An Ar-B(OCH₃)₃ mixed shielding gas was employed during the cladding process. Trimethyl borate (B(OCH₃)₃), a colorless and volatile liquid at room temperature, served as the source of the active gas. The gas mixture was prepared using a specialized Xinrui flux generator (model XRHF-160C, Zhejiang Xinrui Brazing Technology Co., Ltd., Shaoxing, China), as shown in Figure 1a. In this setup, liquid B(OCH₃)₃ was first placed in the generator’s container. High-purity argon (Ar, purity ≥ 99.99%) was then bubbled through the liquid at a controlled flow rate. The saturated argon vapor, carrying B(OCH₃)₃ vapor, constituted the final Ar-B(OCH₃)₃ mixture delivered to the welding torch. The entire gas delivery system was designed to ensure a stable and homogeneous mixture.

2.2. Cladding Procedure and Sample Preparation

The substrate material, 27SiMn steel, was precisely sectioned into 150 mm × 40 mm × 20 mm specimens using CNC wire electrical discharge machining prior to the cladding process.

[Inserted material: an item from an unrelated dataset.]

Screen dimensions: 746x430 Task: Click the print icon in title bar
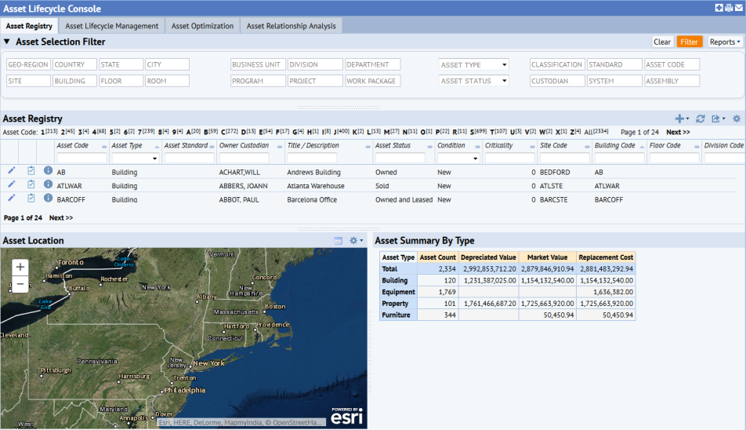point(729,8)
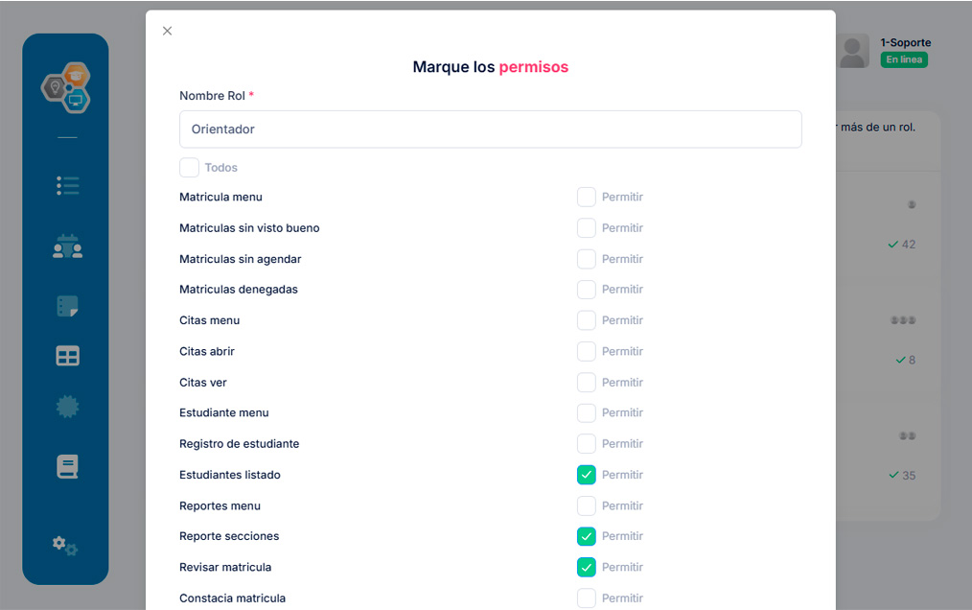Tick Permitir for Registro de estudiante
This screenshot has width=972, height=610.
click(x=586, y=444)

The surfaces designated for cladding were mechanically ground to eliminate oxides and subsequently cleaned with anhydrous ethanol to ensure a pristine surface. The Cu-Mn-Al alloy cladding process was performed using the Cold Metal Transfer (CMT) welding system illustrated in Figure 1b. This integrated system comprises an ABB IRB1400 six-axis robot (Acea Brown Boveri (ABB), Zurich, Switzerland), a VR−7000 CMT wire feeding system (Fronius, Wels, Austria), a robot control cabinet, and a welding power source. The Ar-B(OCH₃)₃ mixed shielding gas, prepared by the flux generator described in Section 2.1, was supplied to the torch. The connection diagram between the CMT welding system and the flux generator is shown in Figure 2. The specific CMT process parameters used to investigate the effect of the mixed gas flow rate are summarized in

Table 2. Key parameters of the CMT cladding process.

Parameter	Value
Welding current (A)	180
Welding speed (m/min)	0.36
Wire feed speed (m/min)	6.9
Arc voltage (V)	14–18
Shielding gas (Mixed Gas) (L/min)	5, 10, 15, 20

.

After the cladding process, the coated plates were sectioned perpendicular to the welding direction using a wire electrical discharge machining (EDM) (model DK7720, Jiangsu Sanlin Technology Equipment Co., Ltd., Yangzhou, China) system to obtain cross-sectional metallographic specimens with dimensions of 40 mm × 20 mm × 10 mm, as typically illustrated in Figure 3a. The specimens were then sequentially ground with SiC papers (240–1500 grit) and polished with 3 μm diamond paste to achieve a mirror-like surface. To reveal the microstructure, different etchants were applied due to the distinct chemical compositions of the materials. The 27SiMn steel substrate was etched using a solution of 4% HNO₃ + 4 mL HF + 92 mL H₂O for approximately 10 s. Conversely, the Cu-Mn-Al cladding layer was etched with a solution of 1 g FeCl₃ + 10 mL concentrated HCl + 20 mL ethanol for approximately 20 s.

2.3. Microstructure and Performance Analysis

Microstructural morphology and elemental distribution were investigated using a Helios 5CX field-emission Scanning Electron Microscope (SEM) (Thermo Fisher Scientific, Waltham, MA, USA) coupled with Energy-Dispersive X-ray Spectroscopy (EDS). The EDS analysis was focused on key microstructural features and the cladding–substrate interface region. The phase composition of the Cu-Mn-Al cladding layer was determined by X-ray Diffraction (XRD) (Dandong Haoyuan Instrument Co., Ltd., Dandong, China) using a DX-2700BH diffractometer with Cu Kα radiation (λ = 1.54056 A). The XRD measurements were conducted over a 20 scanning range from 20° to 90° with a step size of 0.02 and a scan rate of 10 °/min, operating at 40 kV and 40 mA.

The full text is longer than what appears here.